The treatment combination of Keytruda (pembrolizumab) and chemotherapy trended toward superior results when compared with placebo plus chemotherapy in patients with gastric or gastro-esophageal adenocarcinoma, according to a recent study.
A study published in The Lancet Oncology evaluated 804 patients with locally advanced, resectable (removable via surgery) gastric or gastro-esophageal adenocarcinoma in the KEYNOTE-585 trial. Patients were randomly assigned between two groups: 402 patients in the Keytruda-chemotherapy group and 402 patients in the placebo-chemotherapy group.
Keytruda is a type of monoclonal antibody and immune checkpoint inhibitor, which binds to a protein called PD-1 to help immune cells destroy cancer cells, as defined by the National Cancer Institute.
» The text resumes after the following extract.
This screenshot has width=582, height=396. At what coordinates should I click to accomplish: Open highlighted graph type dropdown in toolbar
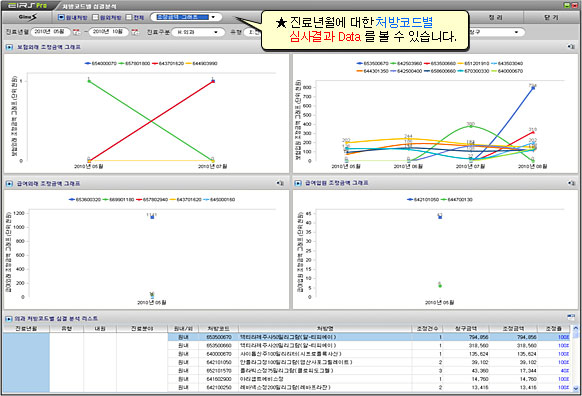pos(186,17)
“Immunotherapies are immune checkpoint inhibitors such as (Keytruda) or (Opdivo [nivolumab]) —another common medication in the same category — that work by stimulating the patient’s own immune system to attack the cancer cells,” Dr. Samuel Cytryn, a GI medical oncologist at Memorial Sloan Kettering Cancer Center, said during an interview with CURE®. “This is different from chemotherapies, which work by indiscriminately killing rapidly dividing cells, which is why they work against cancer cells.”
The researchers from the study determined that the median event-free survival (time after treatment when cancer does not worsen or come back) was longer when patients received Keytruda plus chemotherapy, versus placebo plus chemotherapy. However, the researchers noted that the difference between the two treatment combinations was not statistically different, meaning that the researchers could not say, for sure that one regimen was superior than the other.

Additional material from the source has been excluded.